Soucieuse de réduire la pollution et les nuisances sonores, la mairie d’Avignon souhaitait limiter la circulation des poids lourds de plus de 38 tonnes sur la rocade Charles-de-Gaulle. Le préfet de Vaucluse, Thierry Suquet, a rendu un avis défavorable, invoquant des risques économiques, logistiques et environnementaux à l’échelle du bassin de vie.
Le projet, porté par la municipalité avignonnaise, prévoyait de restreindre à titre expérimental, pour une durée d’un an, la circulation des poids lourds supérieurs à 38 tonnes sur la rocade Charles-de-Gaulle, entre l’avenue de Tarascon et l’avenue Pierre-Sémard, de 7 heures à 19 heures, tous les jours de la semaine. Objectif affiché : réduire l’exposition de quelque 17 000 habitants à la pollution atmosphérique et au bruit, notamment dans les quartiers prioritaires concernés par le renouvellement urbain.

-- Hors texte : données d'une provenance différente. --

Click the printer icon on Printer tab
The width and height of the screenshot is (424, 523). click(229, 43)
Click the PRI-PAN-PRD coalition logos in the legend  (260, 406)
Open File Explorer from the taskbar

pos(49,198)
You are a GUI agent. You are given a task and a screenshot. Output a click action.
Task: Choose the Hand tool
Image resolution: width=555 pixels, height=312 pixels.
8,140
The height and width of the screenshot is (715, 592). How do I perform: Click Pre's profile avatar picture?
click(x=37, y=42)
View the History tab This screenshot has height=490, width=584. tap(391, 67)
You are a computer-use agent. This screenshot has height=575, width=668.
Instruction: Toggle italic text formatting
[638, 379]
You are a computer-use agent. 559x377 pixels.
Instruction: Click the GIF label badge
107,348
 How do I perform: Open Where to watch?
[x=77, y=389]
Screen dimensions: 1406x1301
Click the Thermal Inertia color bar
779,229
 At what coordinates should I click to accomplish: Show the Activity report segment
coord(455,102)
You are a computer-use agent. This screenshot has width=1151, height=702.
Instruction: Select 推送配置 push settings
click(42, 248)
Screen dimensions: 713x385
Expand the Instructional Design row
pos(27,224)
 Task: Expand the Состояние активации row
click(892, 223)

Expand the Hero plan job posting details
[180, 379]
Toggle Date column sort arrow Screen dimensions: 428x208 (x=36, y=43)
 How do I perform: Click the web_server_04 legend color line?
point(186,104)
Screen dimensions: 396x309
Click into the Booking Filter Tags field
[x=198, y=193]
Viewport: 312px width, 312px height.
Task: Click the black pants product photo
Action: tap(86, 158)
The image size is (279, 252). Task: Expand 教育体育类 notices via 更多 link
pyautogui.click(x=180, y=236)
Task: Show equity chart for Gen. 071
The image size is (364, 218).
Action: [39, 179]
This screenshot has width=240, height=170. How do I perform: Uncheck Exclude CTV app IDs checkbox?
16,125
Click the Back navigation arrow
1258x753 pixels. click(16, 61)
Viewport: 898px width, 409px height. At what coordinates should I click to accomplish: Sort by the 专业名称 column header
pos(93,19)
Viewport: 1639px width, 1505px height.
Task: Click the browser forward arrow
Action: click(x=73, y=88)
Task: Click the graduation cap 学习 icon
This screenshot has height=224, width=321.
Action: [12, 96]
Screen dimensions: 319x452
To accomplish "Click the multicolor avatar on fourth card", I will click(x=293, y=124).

Coup d’arrêt au projet de Cécile Helle Mais le préfet de Vaucluse, dans un courrier adressé le 21 octobre 2025 à la maire d’Avignon, Cécile Helle, a mis un coup d’arrêt au projet. Après plusieurs mois de concertation infructueuse entre les collectivités locales, les acteurs économiques et les services de l’État, Thierry Suquet a estimé que les conditions techniques, économiques et environnementales ne permettaient pas la mise en œuvre du dispositif ‘dans des conditions acceptables par l’ensemble des parties prenantes’.
Des risques de congestion et d’effets pervers Le préfet relève tout d’abord que les études de trafic produites par la ville datent de 2019, donc ‘insuffisamment actualisées’. Selon lui, les déviations prévues entraîneraient un report de trafic massif vers les communes voisines des Bouches-du-Rhône avec Châteaurenard, Noves ou Eyragues, déjà confrontées à une circulation dense.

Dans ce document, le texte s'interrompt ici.